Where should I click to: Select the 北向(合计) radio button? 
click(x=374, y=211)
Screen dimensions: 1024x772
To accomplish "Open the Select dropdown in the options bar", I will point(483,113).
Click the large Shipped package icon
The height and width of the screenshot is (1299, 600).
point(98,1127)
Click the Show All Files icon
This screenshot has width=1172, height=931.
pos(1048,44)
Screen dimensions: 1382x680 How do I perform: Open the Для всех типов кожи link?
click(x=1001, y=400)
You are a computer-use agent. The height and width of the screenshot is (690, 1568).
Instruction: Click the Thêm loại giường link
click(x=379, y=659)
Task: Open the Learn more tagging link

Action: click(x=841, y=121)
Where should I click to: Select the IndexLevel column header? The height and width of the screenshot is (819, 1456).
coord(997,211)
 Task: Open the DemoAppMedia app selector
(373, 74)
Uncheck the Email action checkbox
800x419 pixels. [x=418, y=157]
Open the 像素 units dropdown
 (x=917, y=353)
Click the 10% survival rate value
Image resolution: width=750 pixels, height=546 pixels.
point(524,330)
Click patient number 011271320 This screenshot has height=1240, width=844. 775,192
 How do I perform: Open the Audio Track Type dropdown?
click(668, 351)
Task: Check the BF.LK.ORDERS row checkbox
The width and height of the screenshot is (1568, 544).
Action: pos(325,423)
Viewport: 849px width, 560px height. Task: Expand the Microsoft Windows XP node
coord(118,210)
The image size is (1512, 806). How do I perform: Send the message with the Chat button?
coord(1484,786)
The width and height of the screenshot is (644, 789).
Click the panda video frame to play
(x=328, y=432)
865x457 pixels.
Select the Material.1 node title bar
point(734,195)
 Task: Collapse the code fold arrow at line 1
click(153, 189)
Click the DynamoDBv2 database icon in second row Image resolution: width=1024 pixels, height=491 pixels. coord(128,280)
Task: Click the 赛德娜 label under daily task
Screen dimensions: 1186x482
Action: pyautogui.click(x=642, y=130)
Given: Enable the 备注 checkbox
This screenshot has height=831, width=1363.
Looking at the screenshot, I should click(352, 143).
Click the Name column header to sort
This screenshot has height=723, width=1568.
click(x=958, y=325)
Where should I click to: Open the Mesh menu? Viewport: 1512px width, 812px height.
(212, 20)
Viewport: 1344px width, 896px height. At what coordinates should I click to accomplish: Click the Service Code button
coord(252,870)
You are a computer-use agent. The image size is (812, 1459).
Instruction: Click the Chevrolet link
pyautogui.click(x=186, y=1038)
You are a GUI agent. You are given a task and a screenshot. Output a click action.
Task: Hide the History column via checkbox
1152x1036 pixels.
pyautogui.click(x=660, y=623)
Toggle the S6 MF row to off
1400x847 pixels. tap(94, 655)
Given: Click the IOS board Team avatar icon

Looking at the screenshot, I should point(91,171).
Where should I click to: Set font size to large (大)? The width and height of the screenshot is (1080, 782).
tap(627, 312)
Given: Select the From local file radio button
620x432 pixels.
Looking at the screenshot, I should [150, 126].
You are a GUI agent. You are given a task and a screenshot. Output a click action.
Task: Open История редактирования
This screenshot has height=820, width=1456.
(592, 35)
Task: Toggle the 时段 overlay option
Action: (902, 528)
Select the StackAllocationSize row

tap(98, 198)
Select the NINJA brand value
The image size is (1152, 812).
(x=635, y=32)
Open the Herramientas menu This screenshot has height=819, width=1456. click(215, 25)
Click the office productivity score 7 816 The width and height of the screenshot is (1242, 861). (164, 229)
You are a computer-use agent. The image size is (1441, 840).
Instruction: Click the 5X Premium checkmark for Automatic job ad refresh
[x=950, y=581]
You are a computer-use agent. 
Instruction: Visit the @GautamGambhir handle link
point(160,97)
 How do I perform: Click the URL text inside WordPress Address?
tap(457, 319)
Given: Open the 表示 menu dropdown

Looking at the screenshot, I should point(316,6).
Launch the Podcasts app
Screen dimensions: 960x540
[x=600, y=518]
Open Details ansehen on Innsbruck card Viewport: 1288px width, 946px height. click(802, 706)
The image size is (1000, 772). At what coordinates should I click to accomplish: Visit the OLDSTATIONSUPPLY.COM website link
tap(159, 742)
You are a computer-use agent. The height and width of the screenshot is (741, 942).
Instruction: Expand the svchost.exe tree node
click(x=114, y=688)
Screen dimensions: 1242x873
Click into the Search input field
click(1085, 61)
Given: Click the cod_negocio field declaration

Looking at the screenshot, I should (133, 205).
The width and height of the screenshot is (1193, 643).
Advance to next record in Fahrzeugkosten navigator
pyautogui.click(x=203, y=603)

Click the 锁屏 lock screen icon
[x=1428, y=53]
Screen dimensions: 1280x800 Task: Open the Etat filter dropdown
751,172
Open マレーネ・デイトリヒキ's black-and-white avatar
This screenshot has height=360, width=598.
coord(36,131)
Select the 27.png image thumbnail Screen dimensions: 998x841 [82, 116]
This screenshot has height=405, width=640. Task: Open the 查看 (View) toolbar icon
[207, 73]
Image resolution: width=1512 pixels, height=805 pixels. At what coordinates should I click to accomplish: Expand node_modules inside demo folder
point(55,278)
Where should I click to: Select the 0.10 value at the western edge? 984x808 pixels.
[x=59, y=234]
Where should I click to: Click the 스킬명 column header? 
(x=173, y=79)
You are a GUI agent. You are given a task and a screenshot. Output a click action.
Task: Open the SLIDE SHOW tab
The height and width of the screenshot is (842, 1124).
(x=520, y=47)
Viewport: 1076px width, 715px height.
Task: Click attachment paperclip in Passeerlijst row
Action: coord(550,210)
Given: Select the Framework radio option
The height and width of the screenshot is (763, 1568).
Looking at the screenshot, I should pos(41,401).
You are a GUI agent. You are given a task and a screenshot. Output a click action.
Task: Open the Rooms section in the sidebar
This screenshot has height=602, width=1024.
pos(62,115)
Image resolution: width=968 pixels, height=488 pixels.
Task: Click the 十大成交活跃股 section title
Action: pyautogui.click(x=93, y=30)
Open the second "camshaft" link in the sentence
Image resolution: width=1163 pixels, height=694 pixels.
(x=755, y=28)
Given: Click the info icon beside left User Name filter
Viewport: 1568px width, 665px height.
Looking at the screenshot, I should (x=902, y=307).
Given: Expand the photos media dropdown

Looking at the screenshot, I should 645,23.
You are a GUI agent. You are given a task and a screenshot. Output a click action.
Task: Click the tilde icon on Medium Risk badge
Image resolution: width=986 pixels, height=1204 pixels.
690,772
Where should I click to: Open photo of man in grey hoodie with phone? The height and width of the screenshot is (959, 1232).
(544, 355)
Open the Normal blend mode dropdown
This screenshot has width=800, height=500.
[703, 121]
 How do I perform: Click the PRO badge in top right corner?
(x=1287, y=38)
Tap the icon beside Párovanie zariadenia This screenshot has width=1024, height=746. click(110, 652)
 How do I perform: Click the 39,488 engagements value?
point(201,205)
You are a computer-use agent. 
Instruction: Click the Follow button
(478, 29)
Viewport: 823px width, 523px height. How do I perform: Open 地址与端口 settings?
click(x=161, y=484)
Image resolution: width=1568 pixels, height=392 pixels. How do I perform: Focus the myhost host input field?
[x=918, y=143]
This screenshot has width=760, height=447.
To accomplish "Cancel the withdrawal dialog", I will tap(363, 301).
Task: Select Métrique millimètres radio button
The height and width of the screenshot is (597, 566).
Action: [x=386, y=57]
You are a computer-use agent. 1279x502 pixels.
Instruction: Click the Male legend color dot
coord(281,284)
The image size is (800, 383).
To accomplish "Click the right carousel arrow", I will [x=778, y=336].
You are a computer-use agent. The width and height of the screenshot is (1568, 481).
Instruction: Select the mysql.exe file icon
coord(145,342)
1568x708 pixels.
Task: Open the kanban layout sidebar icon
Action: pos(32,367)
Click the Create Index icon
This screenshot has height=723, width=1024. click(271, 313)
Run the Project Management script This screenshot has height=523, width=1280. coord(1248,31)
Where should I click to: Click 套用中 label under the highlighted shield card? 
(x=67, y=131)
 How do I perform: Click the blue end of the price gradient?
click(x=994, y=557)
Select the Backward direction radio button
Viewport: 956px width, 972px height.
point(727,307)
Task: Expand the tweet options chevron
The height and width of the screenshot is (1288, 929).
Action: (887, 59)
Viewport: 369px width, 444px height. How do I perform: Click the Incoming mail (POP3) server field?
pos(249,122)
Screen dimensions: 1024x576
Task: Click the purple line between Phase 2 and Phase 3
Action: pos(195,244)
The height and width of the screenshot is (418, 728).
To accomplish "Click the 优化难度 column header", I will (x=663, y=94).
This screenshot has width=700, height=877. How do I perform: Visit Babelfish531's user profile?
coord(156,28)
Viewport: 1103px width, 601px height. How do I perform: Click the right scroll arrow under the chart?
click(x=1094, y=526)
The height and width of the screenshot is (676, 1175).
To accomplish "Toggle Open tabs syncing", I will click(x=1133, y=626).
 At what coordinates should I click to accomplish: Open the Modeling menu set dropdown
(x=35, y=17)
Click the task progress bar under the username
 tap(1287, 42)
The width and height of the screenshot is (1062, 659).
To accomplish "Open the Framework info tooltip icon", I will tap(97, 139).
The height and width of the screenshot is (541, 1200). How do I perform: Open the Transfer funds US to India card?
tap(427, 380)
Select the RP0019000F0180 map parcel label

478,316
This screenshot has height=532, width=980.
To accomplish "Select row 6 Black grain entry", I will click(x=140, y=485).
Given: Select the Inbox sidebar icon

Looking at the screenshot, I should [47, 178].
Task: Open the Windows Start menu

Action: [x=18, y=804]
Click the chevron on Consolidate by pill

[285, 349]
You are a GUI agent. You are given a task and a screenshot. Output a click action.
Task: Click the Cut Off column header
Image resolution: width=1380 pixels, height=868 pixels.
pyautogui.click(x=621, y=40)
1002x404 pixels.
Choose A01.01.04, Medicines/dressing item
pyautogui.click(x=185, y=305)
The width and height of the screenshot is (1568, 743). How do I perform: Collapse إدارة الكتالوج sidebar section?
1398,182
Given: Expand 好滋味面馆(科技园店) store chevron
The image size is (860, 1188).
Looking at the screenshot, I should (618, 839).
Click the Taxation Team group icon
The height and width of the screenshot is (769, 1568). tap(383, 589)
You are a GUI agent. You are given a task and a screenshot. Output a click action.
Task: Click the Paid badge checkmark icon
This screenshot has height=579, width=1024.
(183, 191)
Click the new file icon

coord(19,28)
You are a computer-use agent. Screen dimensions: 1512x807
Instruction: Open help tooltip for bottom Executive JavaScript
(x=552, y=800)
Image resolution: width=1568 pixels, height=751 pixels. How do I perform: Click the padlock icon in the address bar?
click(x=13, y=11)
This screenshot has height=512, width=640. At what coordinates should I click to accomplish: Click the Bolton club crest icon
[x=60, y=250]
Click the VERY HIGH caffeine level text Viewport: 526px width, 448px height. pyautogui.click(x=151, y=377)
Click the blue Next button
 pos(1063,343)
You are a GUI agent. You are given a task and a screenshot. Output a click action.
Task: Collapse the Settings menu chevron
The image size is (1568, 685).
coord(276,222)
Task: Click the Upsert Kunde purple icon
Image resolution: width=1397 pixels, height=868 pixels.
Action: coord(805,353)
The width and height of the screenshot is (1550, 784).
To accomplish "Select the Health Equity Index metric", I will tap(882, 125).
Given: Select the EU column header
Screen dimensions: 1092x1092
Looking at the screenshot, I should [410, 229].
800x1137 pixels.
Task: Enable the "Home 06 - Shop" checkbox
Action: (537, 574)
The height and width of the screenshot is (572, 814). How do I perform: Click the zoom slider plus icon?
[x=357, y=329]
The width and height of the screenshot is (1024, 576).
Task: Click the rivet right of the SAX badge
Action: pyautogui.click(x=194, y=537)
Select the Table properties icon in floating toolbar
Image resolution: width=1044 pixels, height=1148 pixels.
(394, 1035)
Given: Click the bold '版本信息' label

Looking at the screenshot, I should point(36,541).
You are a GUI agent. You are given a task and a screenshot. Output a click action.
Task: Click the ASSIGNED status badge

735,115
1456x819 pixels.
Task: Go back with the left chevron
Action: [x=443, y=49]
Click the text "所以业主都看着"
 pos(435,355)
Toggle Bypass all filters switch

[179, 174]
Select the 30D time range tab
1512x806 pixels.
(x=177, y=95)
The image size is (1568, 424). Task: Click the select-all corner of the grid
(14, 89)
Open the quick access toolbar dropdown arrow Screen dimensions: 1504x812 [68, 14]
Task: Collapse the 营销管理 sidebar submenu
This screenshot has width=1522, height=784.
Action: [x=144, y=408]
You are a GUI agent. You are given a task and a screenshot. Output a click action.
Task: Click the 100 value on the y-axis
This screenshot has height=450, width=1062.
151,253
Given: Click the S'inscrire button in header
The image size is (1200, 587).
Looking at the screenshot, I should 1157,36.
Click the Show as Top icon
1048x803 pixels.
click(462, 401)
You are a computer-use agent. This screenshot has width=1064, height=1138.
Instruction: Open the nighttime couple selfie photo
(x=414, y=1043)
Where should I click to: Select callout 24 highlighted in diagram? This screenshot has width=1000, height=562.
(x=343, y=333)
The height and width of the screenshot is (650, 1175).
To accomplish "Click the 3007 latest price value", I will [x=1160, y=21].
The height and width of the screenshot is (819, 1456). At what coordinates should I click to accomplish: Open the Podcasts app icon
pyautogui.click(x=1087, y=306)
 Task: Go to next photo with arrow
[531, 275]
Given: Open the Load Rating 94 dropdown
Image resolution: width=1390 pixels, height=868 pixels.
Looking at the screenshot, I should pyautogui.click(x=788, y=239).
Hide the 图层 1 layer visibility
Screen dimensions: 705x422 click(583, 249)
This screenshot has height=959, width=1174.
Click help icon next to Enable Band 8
···
#### Task requirements
Copy out the records word for word, beginning with the line that contains "865x457 pixels." and ending after the line that contains "Action: pyautogui.click(x=642, y=130)".

#### The answer
865x457 pixels.
Select the Material.1 node title bar
point(734,195)
 Task: Collapse the code fold arrow at line 1
click(153, 189)
Click the DynamoDBv2 database icon in second row Image resolution: width=1024 pixels, height=491 pixels. coord(128,280)
Task: Click the 赛德娜 label under daily task
Screen dimensions: 1186x482
Action: pyautogui.click(x=642, y=130)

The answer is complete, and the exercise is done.